3. Calculate and visualize a confidence region for the stationary point at the 90% and 95% levels. Approximately what proportion of those regions lie inside the design region?

#### #6: Viscosity

Consider an experiment summarized in viscosity.txt that studied a response triple (yield, viscosity and molecular weight molewt) as a function of two inputs, time and temperature (temp).

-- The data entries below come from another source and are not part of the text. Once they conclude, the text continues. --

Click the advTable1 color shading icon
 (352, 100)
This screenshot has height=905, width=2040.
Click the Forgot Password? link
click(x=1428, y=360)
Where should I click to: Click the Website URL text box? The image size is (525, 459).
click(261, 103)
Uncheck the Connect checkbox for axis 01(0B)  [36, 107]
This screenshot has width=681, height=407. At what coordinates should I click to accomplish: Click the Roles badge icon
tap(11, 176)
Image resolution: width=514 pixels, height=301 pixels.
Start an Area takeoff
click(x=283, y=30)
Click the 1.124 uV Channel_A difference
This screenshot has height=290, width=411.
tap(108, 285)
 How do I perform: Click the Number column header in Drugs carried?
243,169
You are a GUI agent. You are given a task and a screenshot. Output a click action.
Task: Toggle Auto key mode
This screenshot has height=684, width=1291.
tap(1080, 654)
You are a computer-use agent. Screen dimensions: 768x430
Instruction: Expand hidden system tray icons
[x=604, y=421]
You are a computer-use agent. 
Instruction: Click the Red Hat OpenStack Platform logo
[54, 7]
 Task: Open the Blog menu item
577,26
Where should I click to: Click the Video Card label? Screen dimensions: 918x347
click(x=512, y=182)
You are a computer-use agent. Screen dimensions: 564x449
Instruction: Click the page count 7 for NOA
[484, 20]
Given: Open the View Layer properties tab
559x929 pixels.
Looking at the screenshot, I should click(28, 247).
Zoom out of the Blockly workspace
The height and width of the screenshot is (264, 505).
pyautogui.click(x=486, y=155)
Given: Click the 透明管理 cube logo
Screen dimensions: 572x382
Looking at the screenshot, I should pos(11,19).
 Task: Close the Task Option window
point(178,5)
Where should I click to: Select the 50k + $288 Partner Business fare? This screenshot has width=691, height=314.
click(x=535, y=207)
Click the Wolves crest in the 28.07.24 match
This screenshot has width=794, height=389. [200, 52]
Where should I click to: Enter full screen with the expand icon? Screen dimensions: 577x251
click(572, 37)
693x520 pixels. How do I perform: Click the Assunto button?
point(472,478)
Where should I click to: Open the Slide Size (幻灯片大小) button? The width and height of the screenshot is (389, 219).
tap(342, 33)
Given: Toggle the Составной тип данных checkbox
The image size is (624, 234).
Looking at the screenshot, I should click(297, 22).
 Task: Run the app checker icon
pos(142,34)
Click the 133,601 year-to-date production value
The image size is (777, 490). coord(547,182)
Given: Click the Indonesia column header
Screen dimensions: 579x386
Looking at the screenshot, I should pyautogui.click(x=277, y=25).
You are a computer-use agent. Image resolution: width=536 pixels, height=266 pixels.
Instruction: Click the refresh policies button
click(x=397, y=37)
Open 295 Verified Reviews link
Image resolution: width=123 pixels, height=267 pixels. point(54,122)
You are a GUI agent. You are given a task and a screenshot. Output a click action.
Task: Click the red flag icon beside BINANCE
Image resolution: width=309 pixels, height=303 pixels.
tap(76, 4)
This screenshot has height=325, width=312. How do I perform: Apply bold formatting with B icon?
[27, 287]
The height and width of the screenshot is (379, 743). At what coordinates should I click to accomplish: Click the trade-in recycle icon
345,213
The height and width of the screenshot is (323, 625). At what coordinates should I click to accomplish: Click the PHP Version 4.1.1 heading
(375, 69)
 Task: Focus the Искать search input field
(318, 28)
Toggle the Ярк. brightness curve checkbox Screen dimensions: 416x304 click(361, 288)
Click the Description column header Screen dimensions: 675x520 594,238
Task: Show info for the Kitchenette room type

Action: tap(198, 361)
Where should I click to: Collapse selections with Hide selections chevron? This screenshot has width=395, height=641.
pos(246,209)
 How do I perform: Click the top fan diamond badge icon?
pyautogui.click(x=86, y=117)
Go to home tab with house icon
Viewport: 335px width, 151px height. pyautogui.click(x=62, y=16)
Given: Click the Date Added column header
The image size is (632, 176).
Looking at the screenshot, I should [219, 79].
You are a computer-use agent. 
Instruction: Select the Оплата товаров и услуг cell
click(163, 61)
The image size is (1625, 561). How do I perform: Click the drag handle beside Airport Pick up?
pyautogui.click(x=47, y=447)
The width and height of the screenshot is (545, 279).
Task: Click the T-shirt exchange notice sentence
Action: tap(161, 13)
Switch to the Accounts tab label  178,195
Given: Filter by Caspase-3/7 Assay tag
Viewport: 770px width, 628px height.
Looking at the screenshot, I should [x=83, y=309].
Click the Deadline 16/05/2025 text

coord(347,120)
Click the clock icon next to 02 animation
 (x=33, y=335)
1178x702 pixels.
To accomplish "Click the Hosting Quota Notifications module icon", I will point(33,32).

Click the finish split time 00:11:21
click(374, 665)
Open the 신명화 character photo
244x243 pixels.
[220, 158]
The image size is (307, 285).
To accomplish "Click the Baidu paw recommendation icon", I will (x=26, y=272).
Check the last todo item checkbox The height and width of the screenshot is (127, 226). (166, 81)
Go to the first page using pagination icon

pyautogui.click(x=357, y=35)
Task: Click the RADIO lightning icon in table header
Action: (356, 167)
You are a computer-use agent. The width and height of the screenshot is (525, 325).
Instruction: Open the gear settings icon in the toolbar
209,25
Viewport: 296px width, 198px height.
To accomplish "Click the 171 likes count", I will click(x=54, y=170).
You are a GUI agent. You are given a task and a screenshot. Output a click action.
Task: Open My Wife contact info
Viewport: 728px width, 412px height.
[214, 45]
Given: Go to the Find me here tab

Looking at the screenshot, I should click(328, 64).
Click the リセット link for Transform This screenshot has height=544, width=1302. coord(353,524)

For this question focus only on the viscosity output, ignoring the other two (yield and molewt). (Adapted from exercise 6.15 in Myers, Montgomery, and Anderson–Cook (2016) using data from Table E7.4.)

1. Perform a canonical analysis on the second-order model for these data.
2. Use the double linear regression method to find confidence intervals on the eigenvalues.
3. Interpret the fitted surface.

### References

Myers, RH, DC Montgomery, and CM Anderson–Cook. 2016. Response Surface Methodology: Process and Product Optimization Using Designed Experiments. John Wiley & Sons.

Draper, NR. 1963. “Ridge Analysis of Response Surfaces.” Technometrics 5 (4). Taylor & Francis: 469–79.

Bisgaard, S, and B Ankenman. 1996. “Standard Errors for the Eigenvalues in Second-Order Response Surface Models.” Technometrics 38 (3). Taylor & Francis Group: 238–46.

Schmidt, SR, and RG Launsby. 1989. Understanding Industrial Designed Experiments. Air Academy Press.